Pictures are to be left out, and only the lines from the one with "The image size is (698, 462)." through the last line of the listing below are to be repeated exactly.
━━━━━━━━━━━━━━━━━━━━━━━━━━━━━━
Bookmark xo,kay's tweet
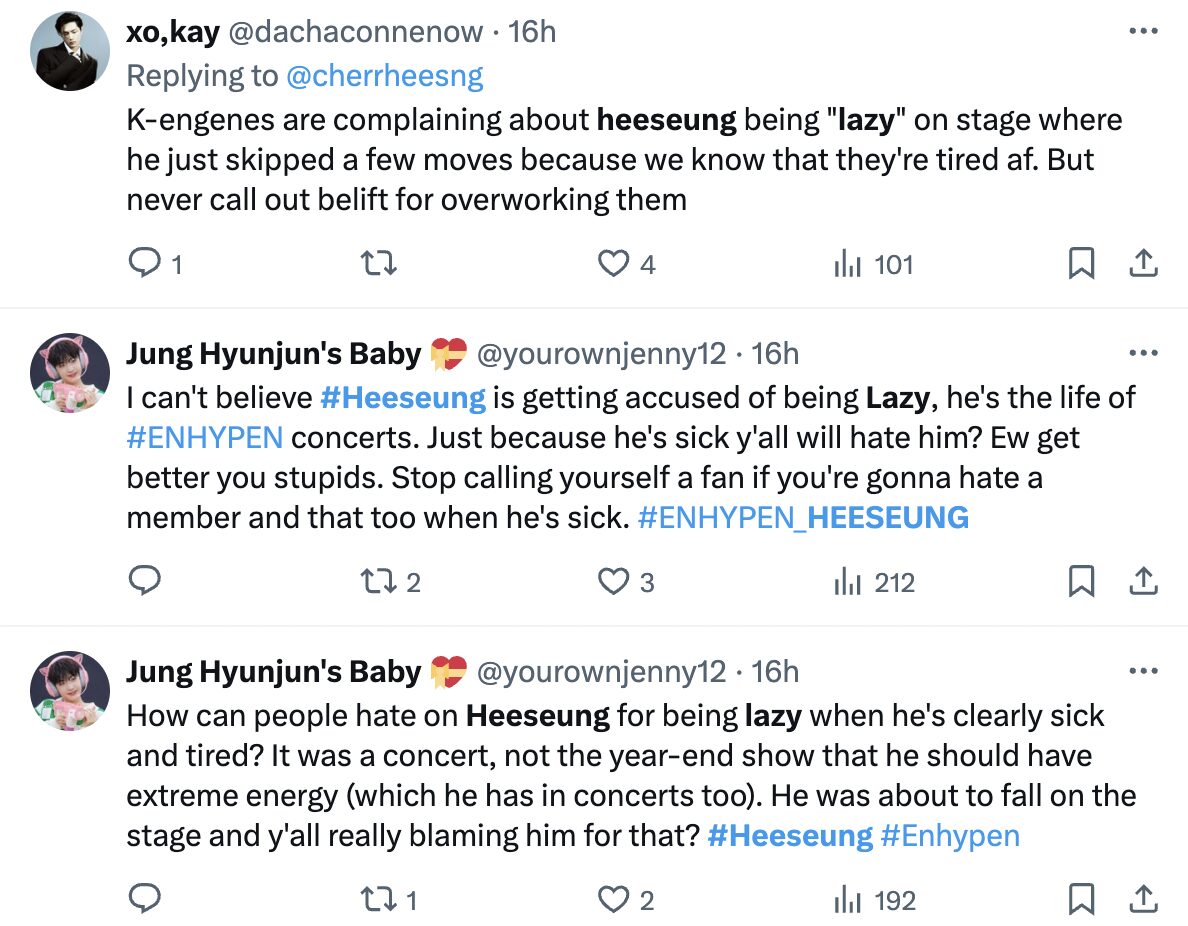The image size is (1188, 926). (1081, 264)
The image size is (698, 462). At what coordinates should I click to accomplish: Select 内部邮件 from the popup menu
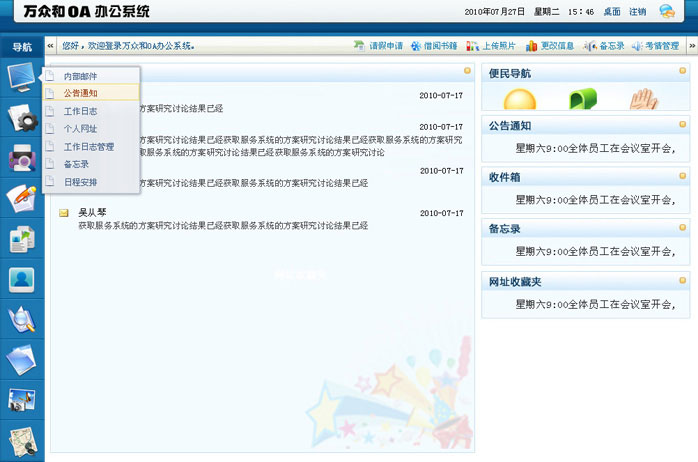point(80,76)
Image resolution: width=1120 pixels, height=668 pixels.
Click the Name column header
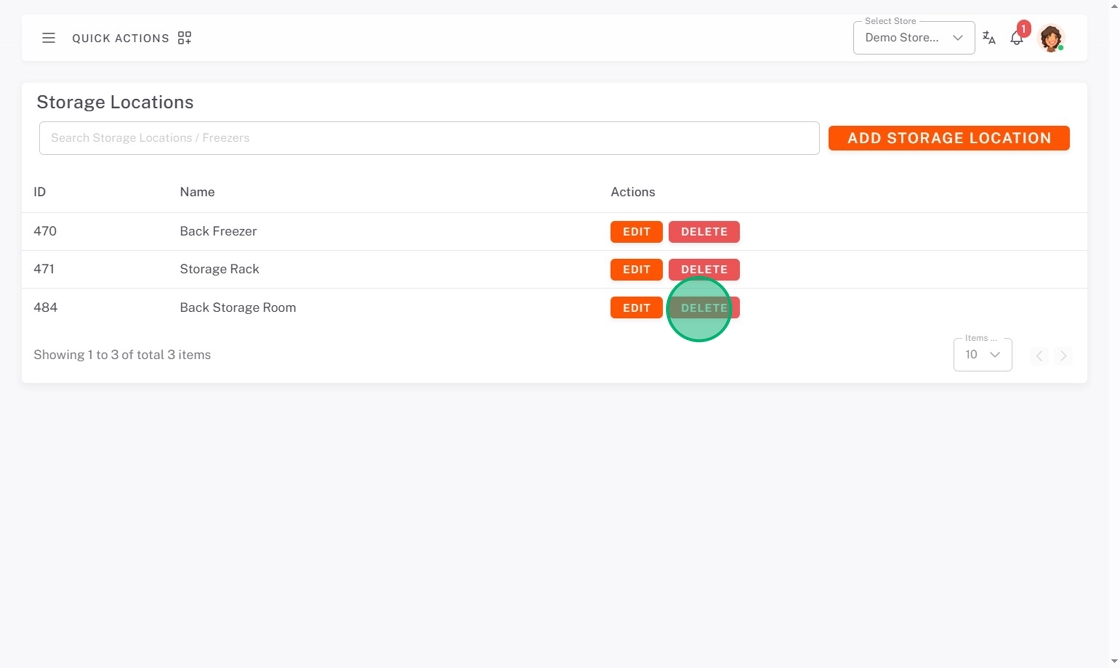pos(197,191)
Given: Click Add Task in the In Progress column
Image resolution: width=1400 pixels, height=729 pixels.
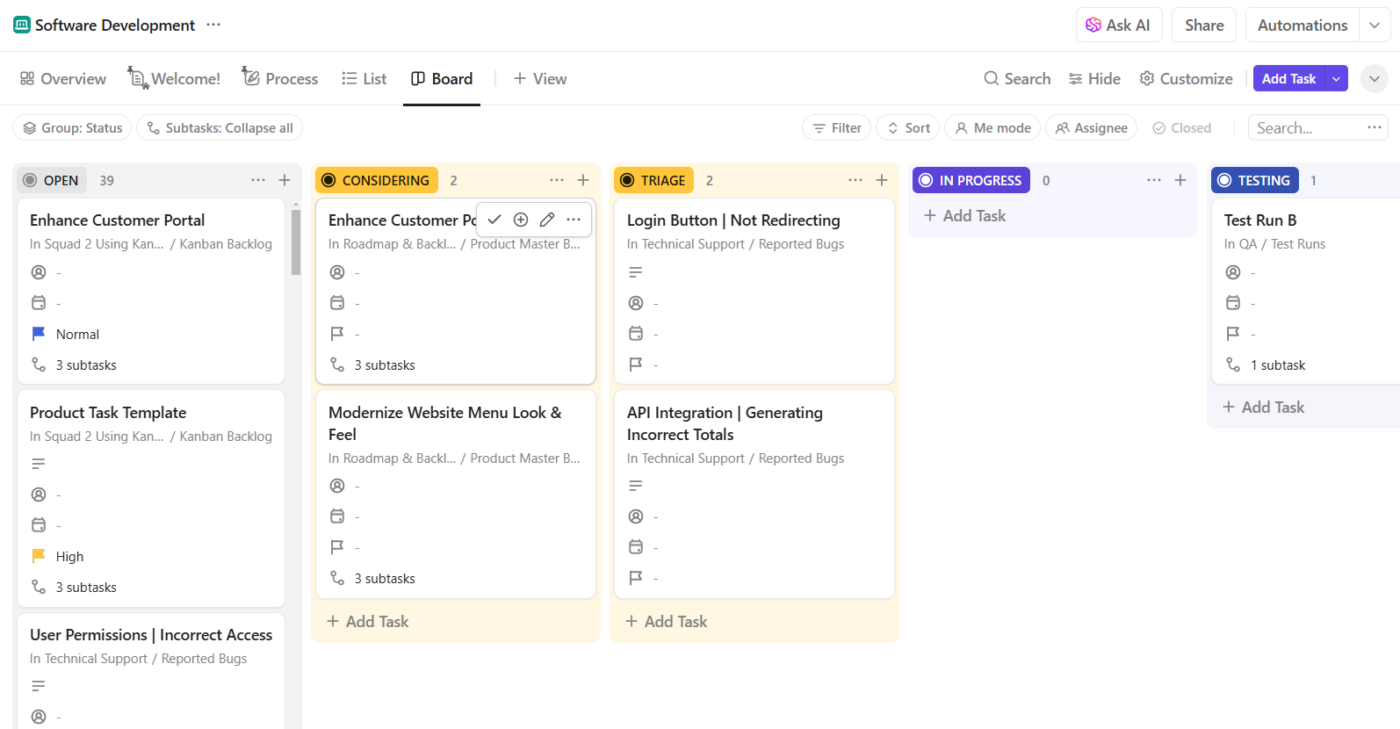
━━━━━━━━━━━━━━━━━━━━━━━━━━━━━━
**Answer space:**
The image size is (698, 462). At what coordinates should I click to accomplish: Select 内部邮件 from the popup menu
point(80,76)
Image resolution: width=1120 pixels, height=668 pixels.
Click the Name column header
pos(197,191)
Given: Click Add Task in the In Progress column
Image resolution: width=1400 pixels, height=729 pixels.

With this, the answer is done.